Let $R$ be a Noetherian commutative ring and let $\dim(R)$ denote the Krull dimension of $R$. For the polynomial ring $R[x]$, we have $\dim(R[x]) = 1 + \dim(R)$. In fact, the same is true if we replace the polynomial ring by the power series ring: again $\dim(R[[x]]) = 1 + \dim(R)$.

The situation is a little different for the Laurent series ring $R((x))$. Recall that the Laurent series ring is obtained by inverting $x$ in the power series ring $R[[x]]$. That is,

$$R((x))\cong R[[x]]/(tx-1).$$ What is the Krull dimension of $R((x))$ in relation to $R$? If $R$ is a field, then so is $R((x))$. Therefore, $R((x))$ has Krull dimension zero just like $R$.

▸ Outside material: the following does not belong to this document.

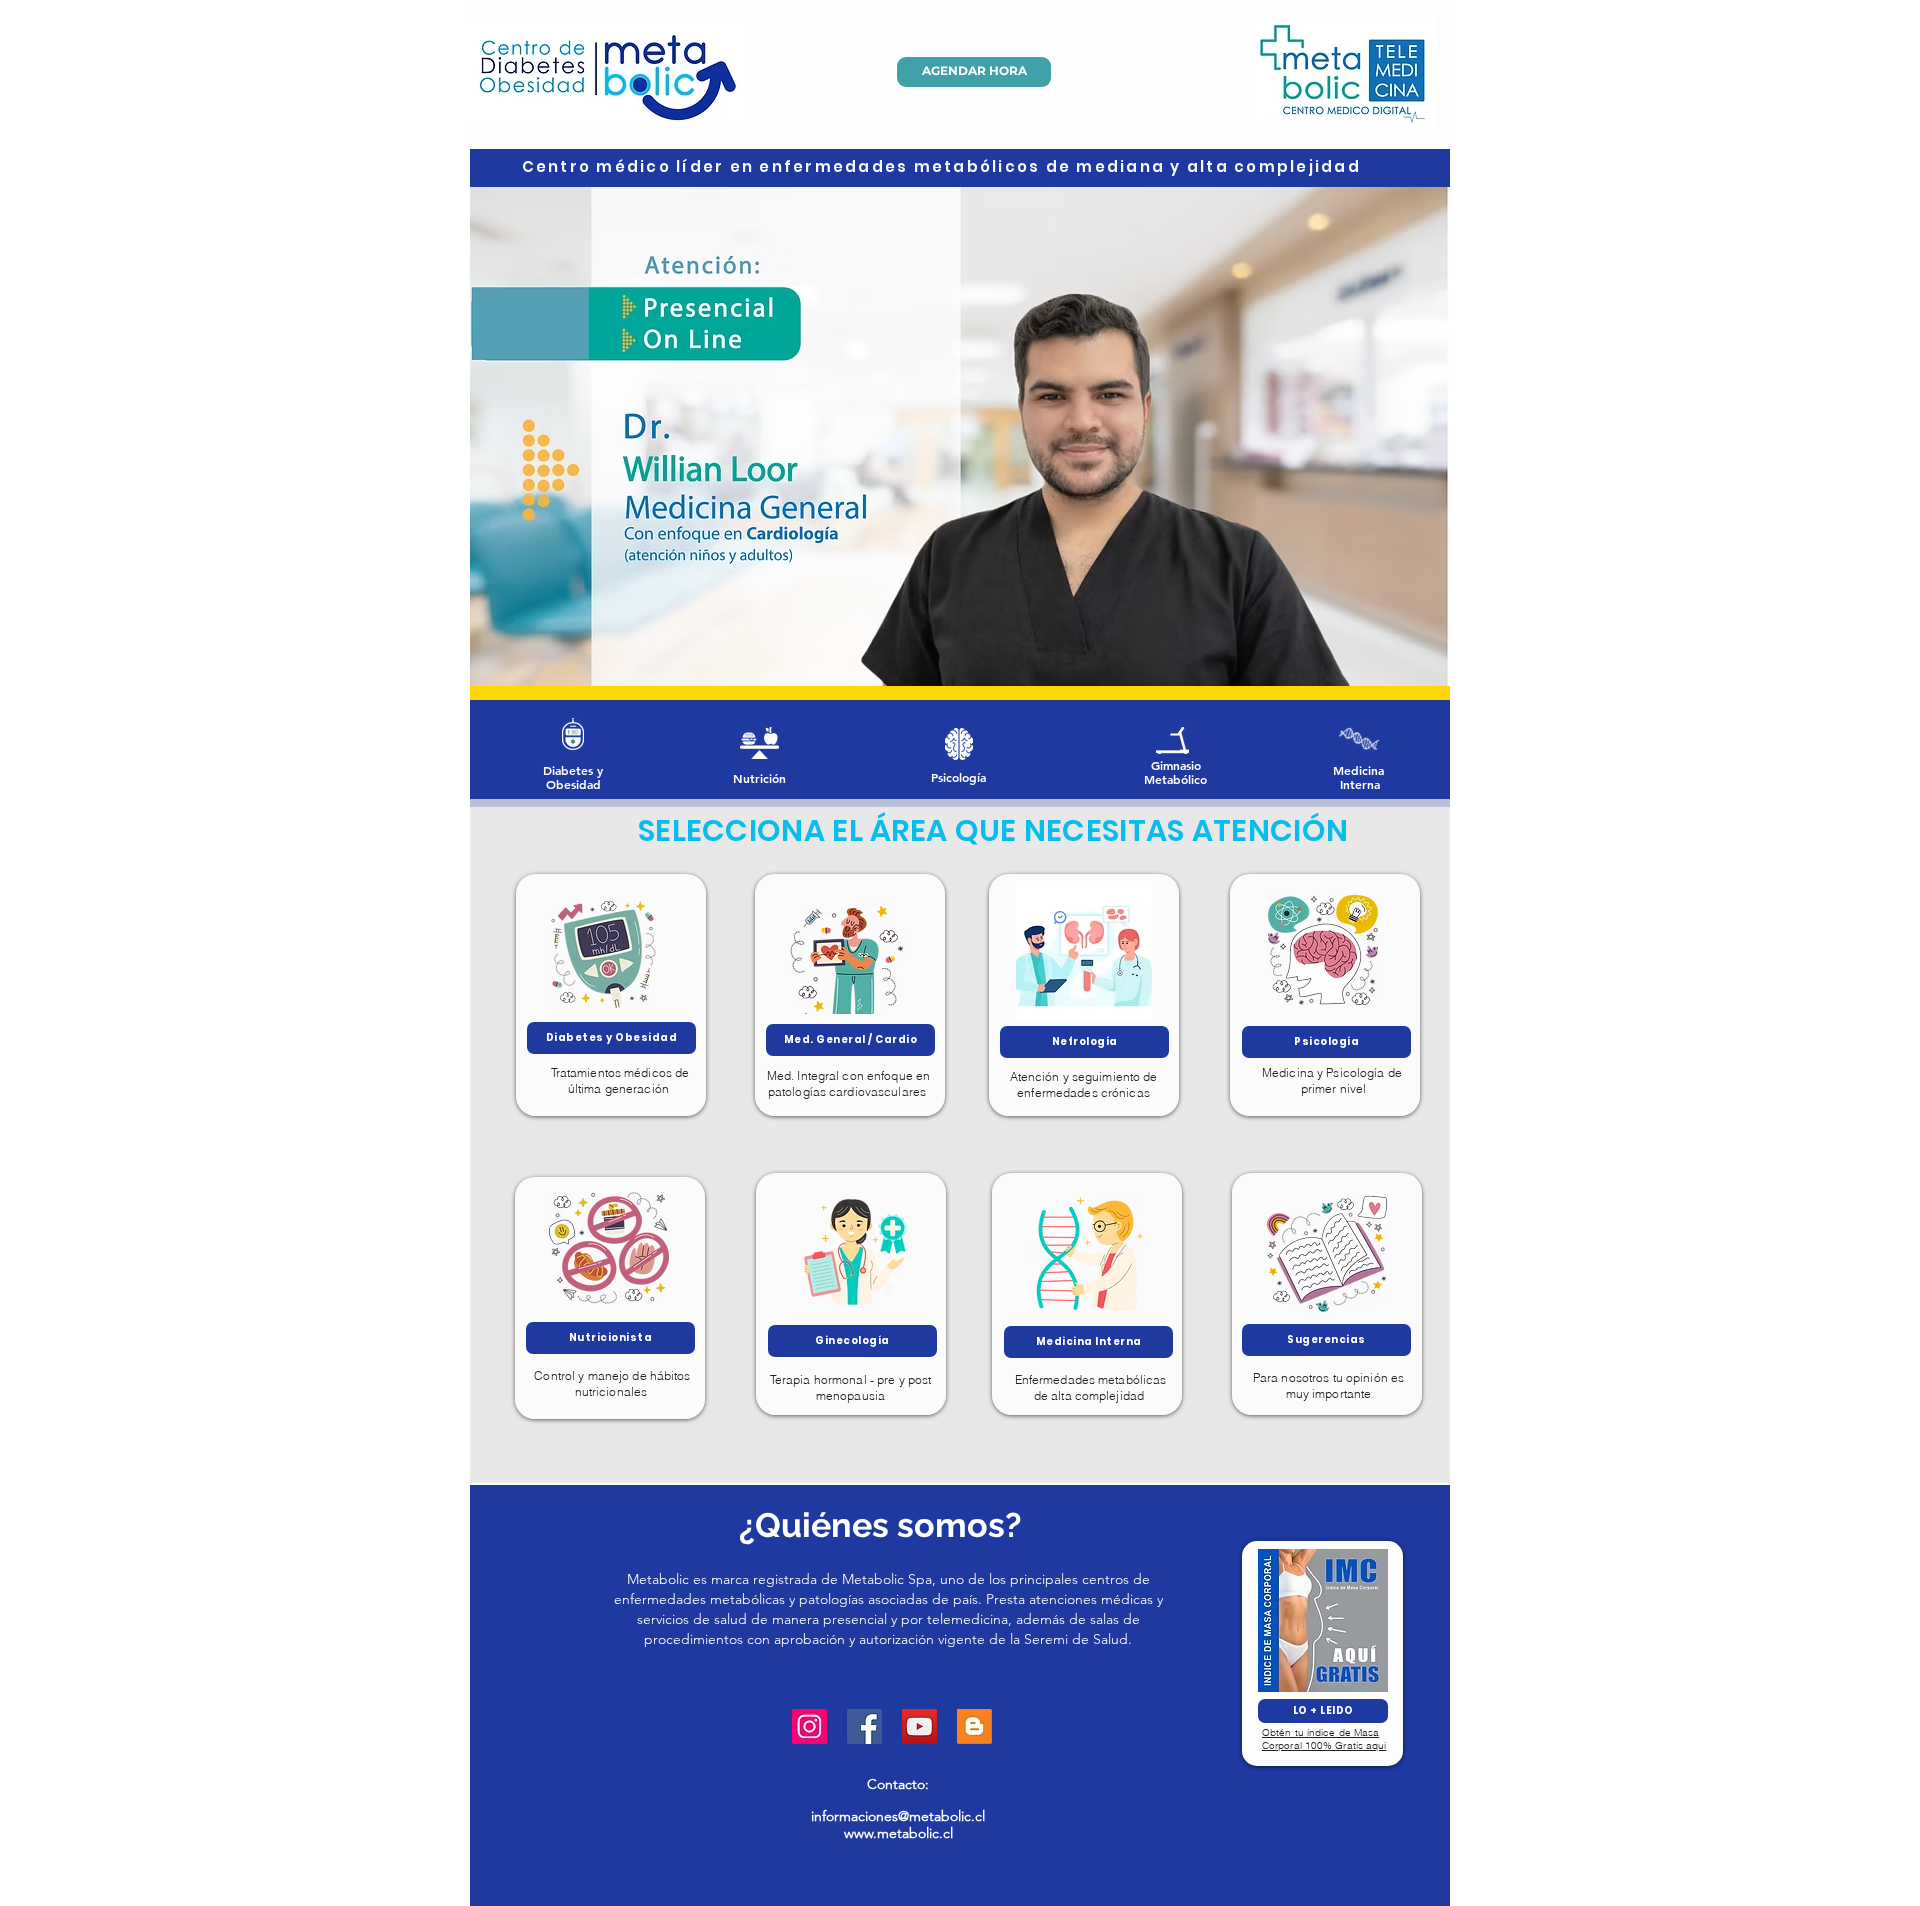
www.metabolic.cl (898, 1833)
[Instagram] (809, 1726)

In fact, the obvious generalization holds:

**Theorem.**If $R$ is a Noetherian commutative ring then $\dim(R) = \dim[R((x))]$.

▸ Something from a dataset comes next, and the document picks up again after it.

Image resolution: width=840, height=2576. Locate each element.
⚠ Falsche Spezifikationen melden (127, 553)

*Proof.*For each $t = \sum_{i=n}^\infty t_ix^n\in R((x))$ for $t_n\not=0$, define the order of $t$ to be $n$ and $\lambda(t) = t_i$. If $I$ is an ideal of $R$ then define $\lambda(I)$ to be the ideal of $R((x))$ generated by

$$\{ \lambda(t) : t\in I\}.$$ It is clear that $\lambda(I)\subseteq \lambda(J)$ whenever $I\subseteq J$. In fact, we claim that if $I\subseteq J$ and $\lambda(I) = \lambda(J)$ then $I = J$ so that $\lambda$ preserves strict inclusions.

Indeed, suppose $I\not=0$, for otherwise the result is trivial. Since $R((t))$ is Noetherian, we can choose $a_1,\dots,a_m\in I$ such that $\lambda(a_1),\dots,\lambda(a_m)$ generate $\lambda(I)$, and choose each $a_i$ such that the order of $a_i$ is zero, which is possible because $x$ is invertible. Let $b\in J$. Without loss of generality, assume that the order of $b$ is zero. We will prove that $b\in I$.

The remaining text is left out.